Roosevelt took a deep breath. “I’ve been on the phone with Winston and he is in agreement with me. There will be opposition in his Parliament to his refusal to negotiate, but he feels he can bring it under control.”
“Are you certain, sir?” Marshall prodded. “England has suffered terribly. Food rationing has left her people malnourished and her cities have been bombed, and now they are under an ongoing barrage of V1 and V2 missiles. Her people are exhausted and her army is only a shadow of what it has been in the past, while her navy is now a distant second to ours. How long do you really think England can last?”
FDR winced. He respected General Marshall’s opinions.
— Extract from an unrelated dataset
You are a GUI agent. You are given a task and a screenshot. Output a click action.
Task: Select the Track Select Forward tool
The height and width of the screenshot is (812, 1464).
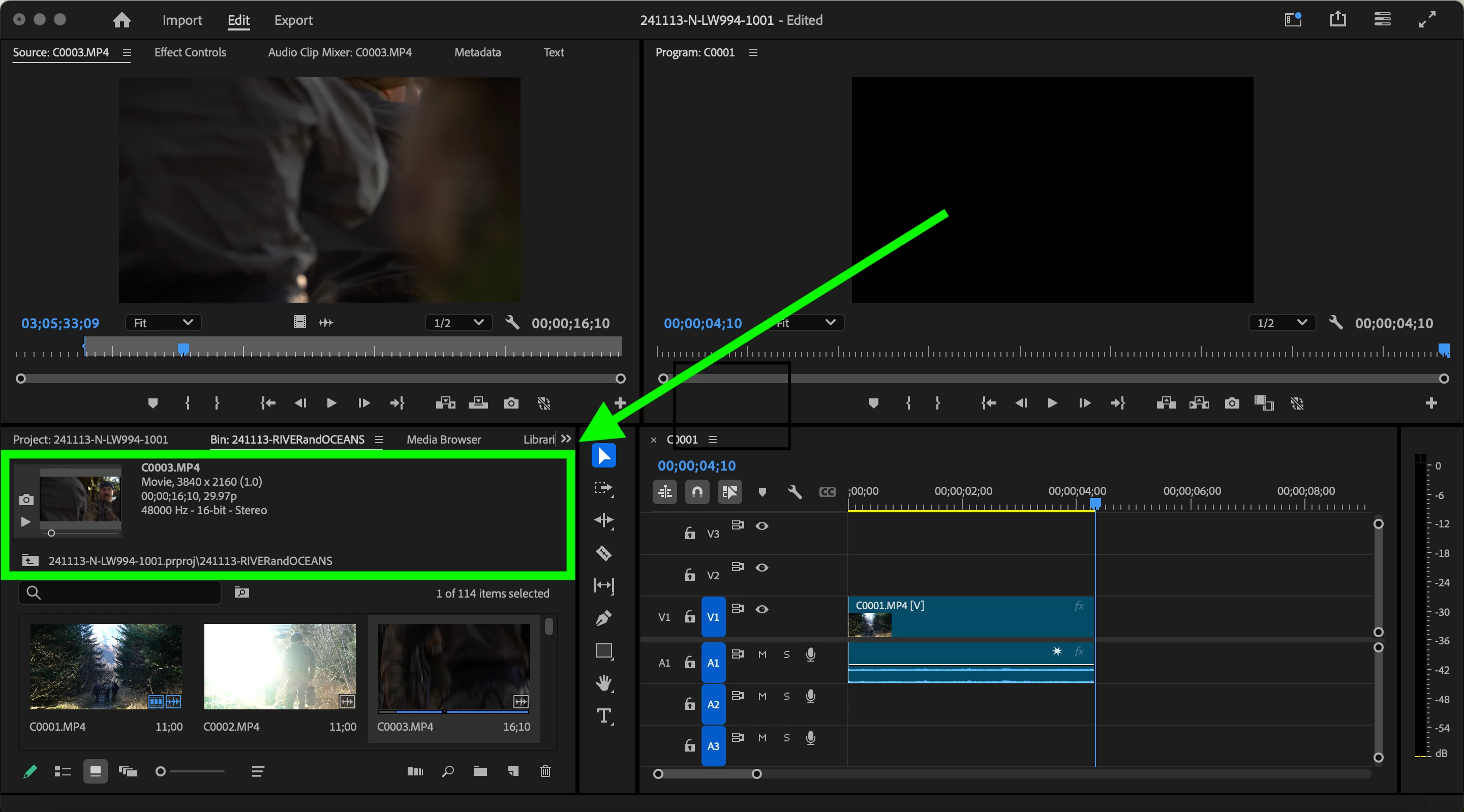pos(603,488)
Would Churchill be able to hold his country together, or would there be peace negotiations with the new German regime? And if Churchill resisted too hard, might he lose his position as prime minister? Another thought chilled him. Presidential elections were coming up. What if angry and frustrated American voters decided to elect a Republican who promised to end the war? Tom Dewey, governor of New York, was the likely Republican candidate and nobody knew what his thoughts on the matter were. Or maybe Eisenhower would run? Or even MacArthur? Anything but MacArthur, Roosevelt thought and shuddered.